Once the word starts spreading through all of those churches that everyone’s email has all been saved…and not in the good way saved.
Yes, now the government can identify your spouse by the porn sites in your logfiles, trapped, indexed and cross-referenced to peculiar penchants.
When the minister turns red as you try to shake his hand, consider the possibility that he was served with a National Security Letter on your behalf.
The FISA permits the government to monitor foreign communications, even if they are with U.S. citizens. A FISA warrant is only needed if the subject communications are wholly contained in the United States and involve a foreign power or an agent of a foreign power. Today’s Los Angeles Times writes that the program “was designed to enable the NSA to monitor communications between Americans in the U.S. and people overseas suspected of having ties to terrorist networks.” That’s not illegal or even unusual. The part that addresses the threat from foreign security services was the marketing; the real concerns are the weakening of oversight and potential for abuse.
The truth is that we have no idea of the contents of the president’s executive order and, therefore, we have no idea what conduct we’re supposed to be offended about. The order should be made public. If (over-)classified, it could be sanitized, although I doubt the WH would release it.
The NSA’s activities under this authorization are thoroughly reviewed by the Justice Department and NSA’s top legal officials, including NSA’s general counsel and inspector general. Leaders in Congress have been briefed more than a dozen times on this authorization and the activities conducted under it. Intelligence officials involved in this activity also receive extensive training to ensure they perform their duties consistent with the letter and intent of the authorization.
Preening Congressmen might want to ask colleagues on the Senate Intelligence Committee what they know before stomping all over their congressional-oversight turf. But for a brief mention of Jay Rockefeller’s knowledge of the program in yesterday’s New York Times, we’ve hear nothing from the relevant committee members. Indeed, their silence, if anything, suggests their likely awareness of the program, consistent with the president’s statement that Congress was aware.

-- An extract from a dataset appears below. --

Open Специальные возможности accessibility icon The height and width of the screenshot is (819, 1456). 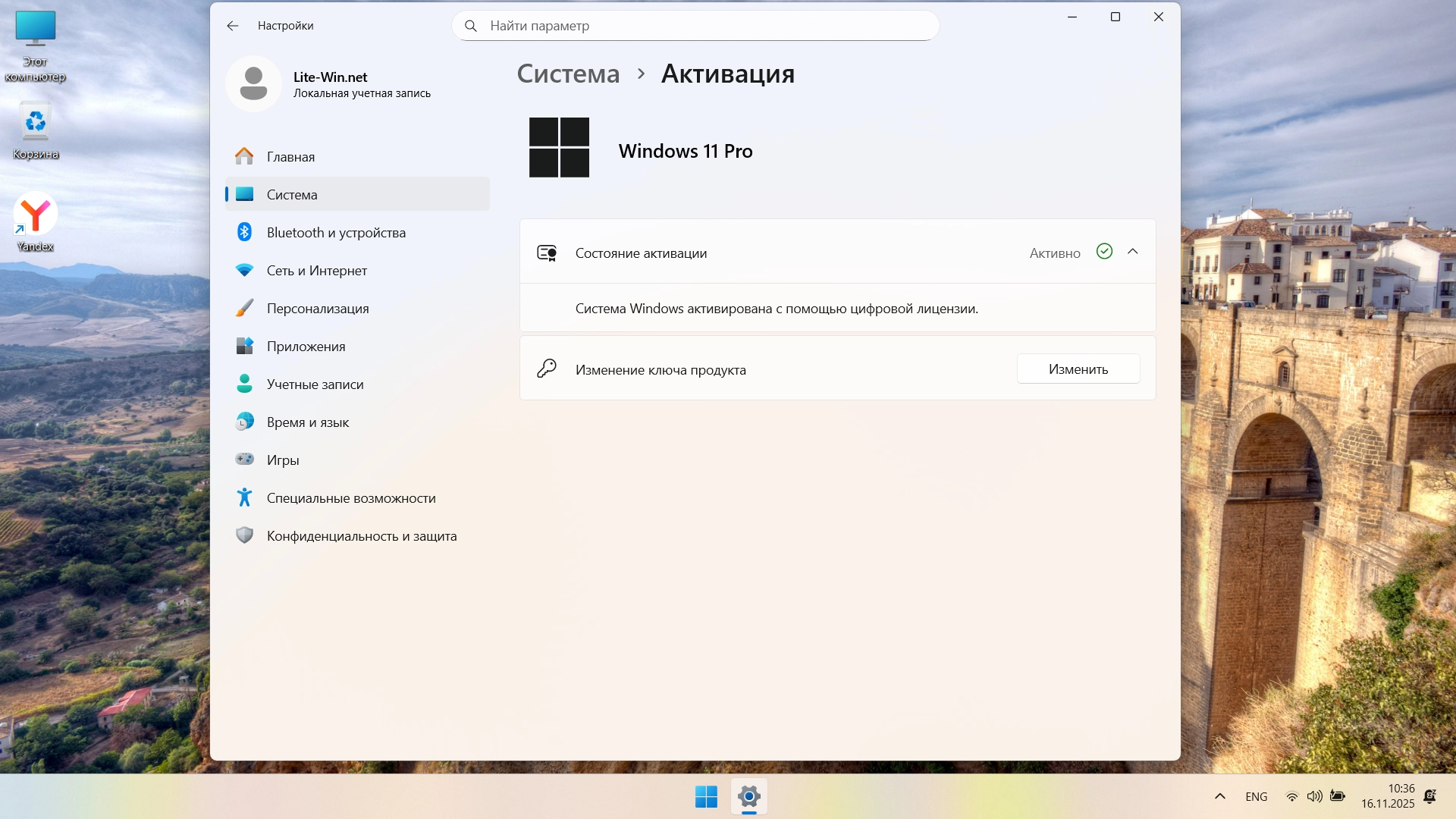(244, 498)
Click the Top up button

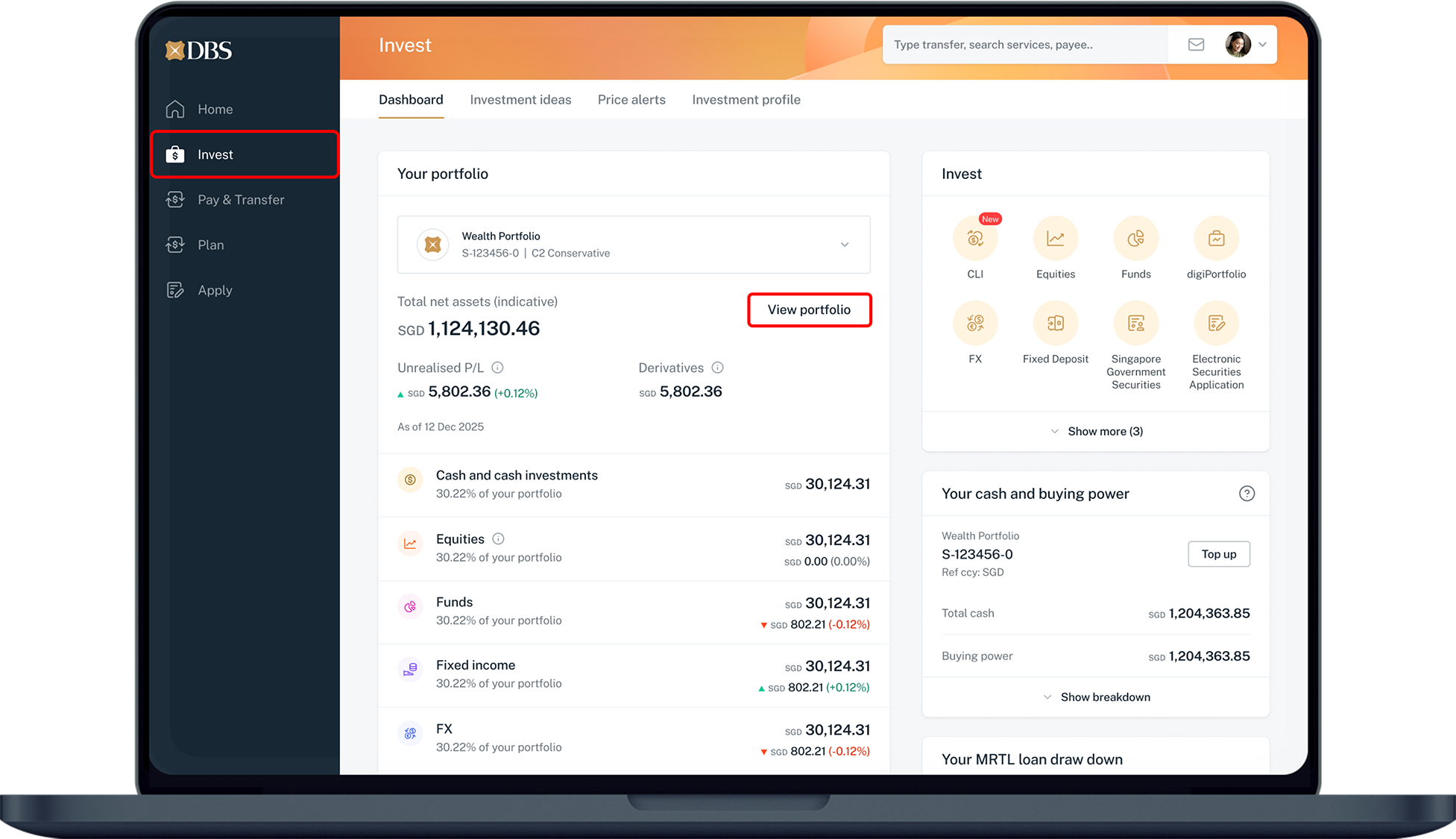pos(1218,554)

In 1978, Congress passed the Foreign Intelligence Surveillance Act (FISA), which establishes a separate legal regime for “foreign intelligence” surveillance. Title III (the “Wiretap Statute) outlines the strict guidelines regulating ordinary law enforcement surveillance, while FISA regulates the government’s collection of “foreign intelligence” information in furtherance of U.S. counterintelligence. FISA was initially limited to electronic eavesdropping and wiretapping. In 1994 it was amended to permit covert physical entries in connection with “security” investigations, and in 1998, it was amended to permit pen/trap orders. FISA can also be used to obtain some business records.
We’re not supposed to have to “trust” the government, we’re supposed to know what it’s doing, considering that it’s acting as an agent of the american people. If you want to say that this is all well and good then the executive order should be de-classified and made public.

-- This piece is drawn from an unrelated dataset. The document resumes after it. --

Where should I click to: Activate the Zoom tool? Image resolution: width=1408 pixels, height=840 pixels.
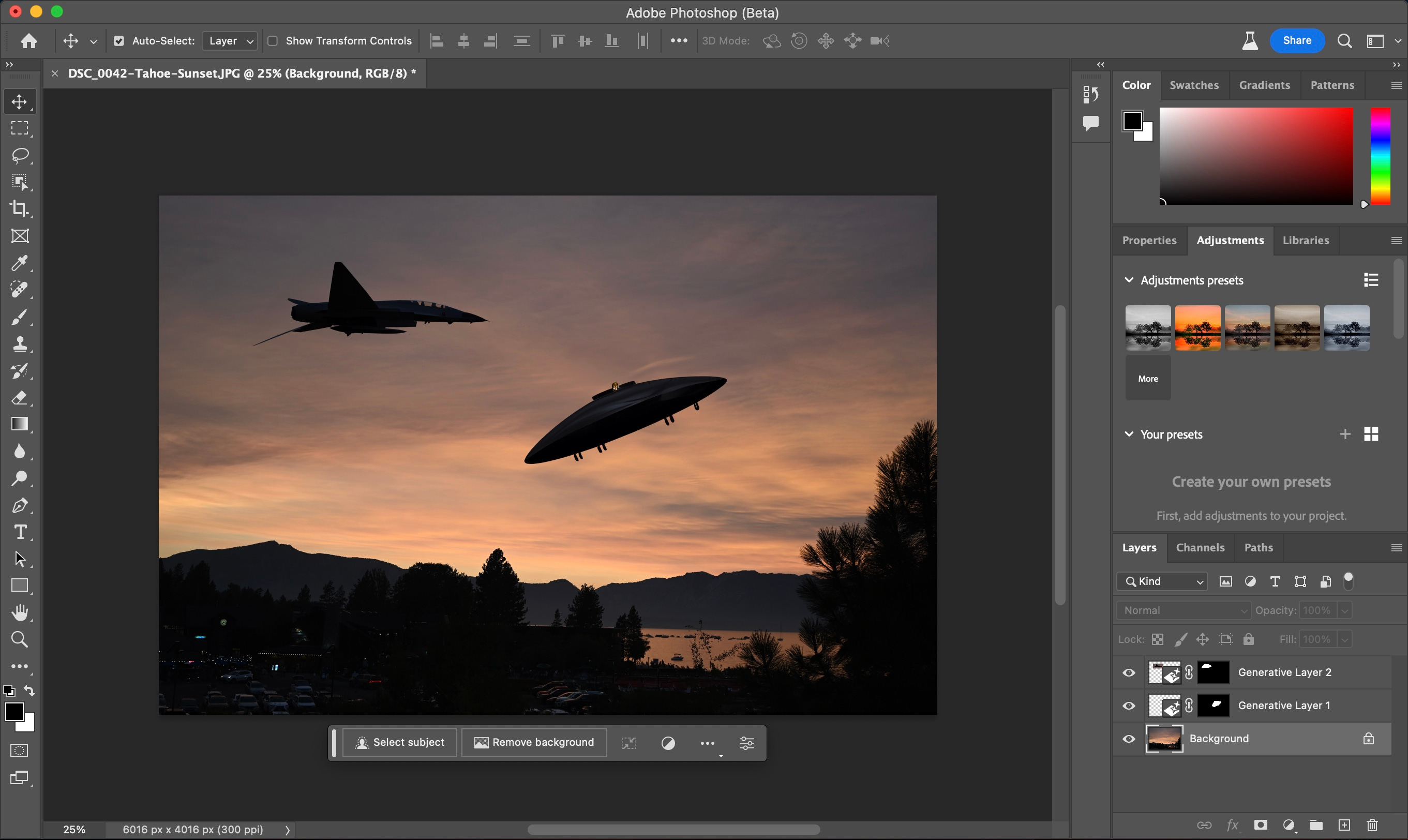tap(20, 640)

Sorry if we lose some “advantage” over the terrorists by having to have transparancy of government (as if Al Qaeda has a legal department that reacts to US legal policy), but the fact remains that we are a democracy and we have to play within our own laws.
Perhaps intelligence organizations need to be able to track communications in and out of the US, and even between internally US citizens. But such behavior must be heavily scrutinized, because it provides for a great potential of abuse of power. Additionally, if the government would like to grant itself new powers over the American people, it really ought to check with said people beforehand.